Serving static files with Django and AWS - going fast on a budget - brox
http://eventseer.net/p/thomas_brox_roest/whiteboardentry/13/

======
ajross
_Web servers such as lighttpd and Apache are blazingly fast at serving static
pages. Reading a file from disk and sending its contents back to the browser
is as simple as it gets._

Except that it's not. One of the reason the classic web servers are so
amazingly fast with static files is that they, along with the operating
systems they run on, have spend significant time trying to optimize this
process. For linux, for example, look at the sendfile(2) system call, or the
TCP_CORK socket option. These were expressly designed to permit a userspace
program to get a file through the kernel and onto the wire with as few CPU
cycles and memory copies as possible.

One of the most frustrating things about the Web 2.0 crowd (from the
perspective of curmudgeons like me) is that they really don't have a clue
about any of this complexity. They just figure that they'll stuff everything
into a DJango/Rails/whatever request and scale up later. Then when they run
into trouble, they end up turning to tools like Apache as black boxes and
designing Rube Goldberg apparatii around them when they really should be
looking at the problem more directly.

Really, folks: those low level APIs are your friends. They're not nearly as
scary as they look. Even if you end up with an off-the-shelf solution,
knowledge of this stuff can only be good for you.

------
briansmith
0\. Make sure your HTTP responses return the correct value in the Vary header.
Otherwise, everything else will fall apart.

1\. Ensure that all your HTTP responses have proper ETags, and make sure you
process the If-Match and If-None-Match request headers appropriately to avoid
doing unnecessary work.

2\. Put a simple caching reverse proxy (e.g. Squid, Varnish, mod_disk_cache)
in front of your application. Then, tune the cache-control directives to allow
the cache to return cached responses without hitting the back end. For this to
work for HTTPS responses, you need to put a HTTP-to-HTTPS proxy in front of
the caching proxy.

3\. Add a system like the one described in the article, that immediately
purges entries from the cache when they are updated in the back-end.
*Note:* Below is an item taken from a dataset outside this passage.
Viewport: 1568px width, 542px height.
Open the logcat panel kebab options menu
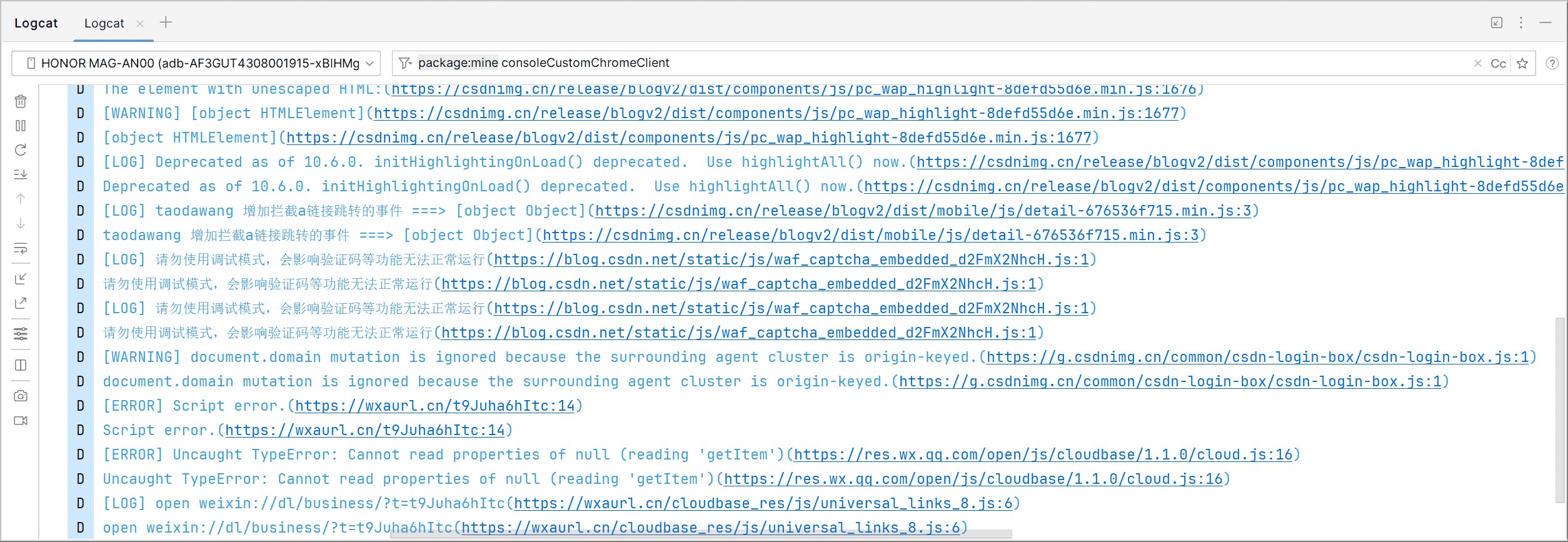(1521, 23)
4\. Purchase a caching, SSL-enabled, load-balancer appliance (e.g. Big-IP)
that is built to do all of the above nearly automatically.
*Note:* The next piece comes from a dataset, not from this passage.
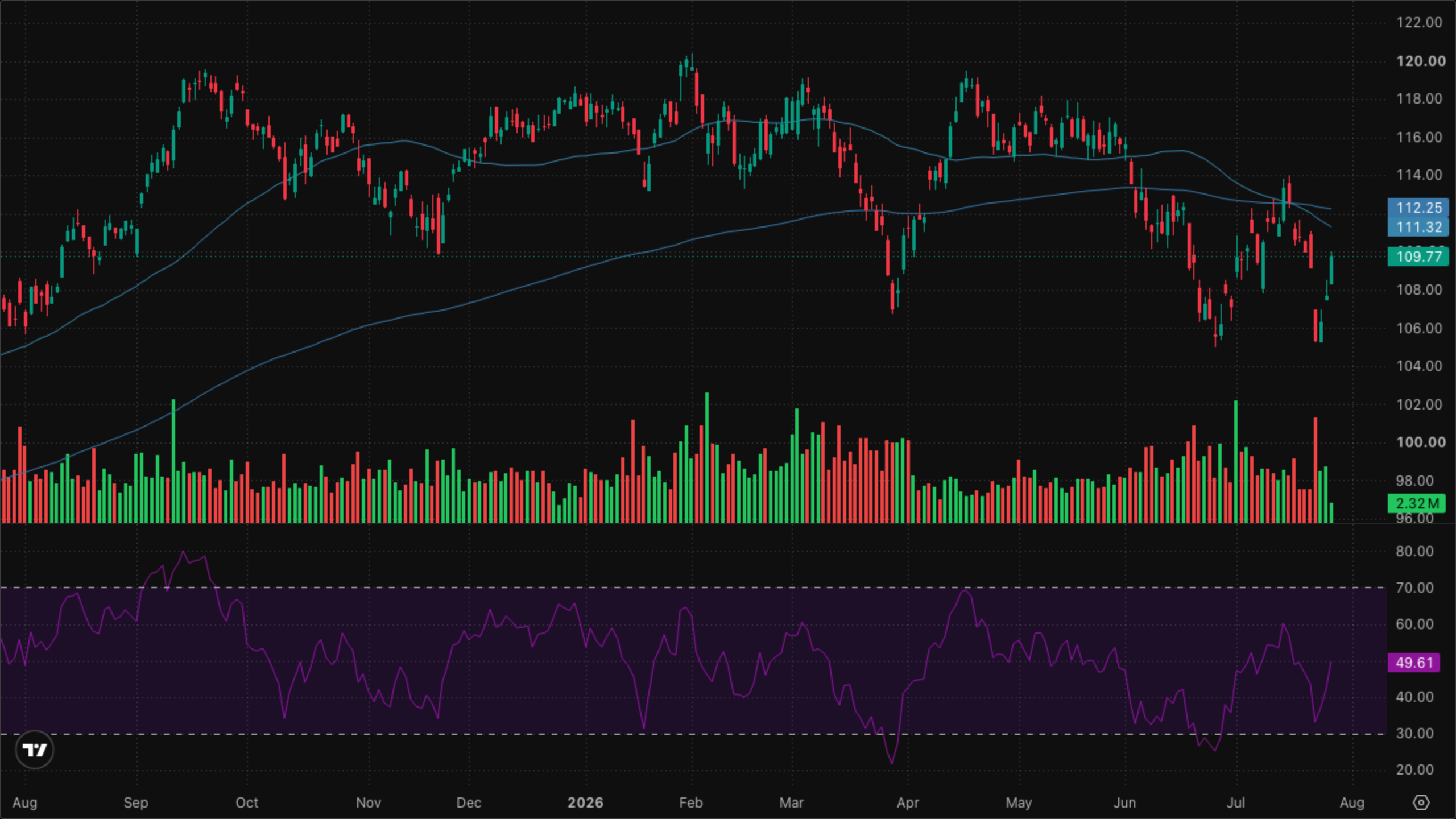Click the tallest green volume bar in February

tap(707, 457)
Most people never need to go beyond step #2.

------
babul
Being into Django+AWS development at the moment (and using
<http://eucalyptus.cs.ucsb.edu/> for a private cloud with AWS as an extension
as AWS is not cost effective in many ways), I find this a good article to
improve performance in a basic way. Many people seem to forget not all content
needs to be dynamic and some basic modification can seriously improve
performance.

It is great to see articles that include code snippets and architecture
diagrams. People should use direct example more often instead of trying to
describe things in words.

Lastly, I'd suggest using nginx (<http://wiki.codemongers.com/Main>) as I
found it to be a serious improvement on lighttp for many of my projects.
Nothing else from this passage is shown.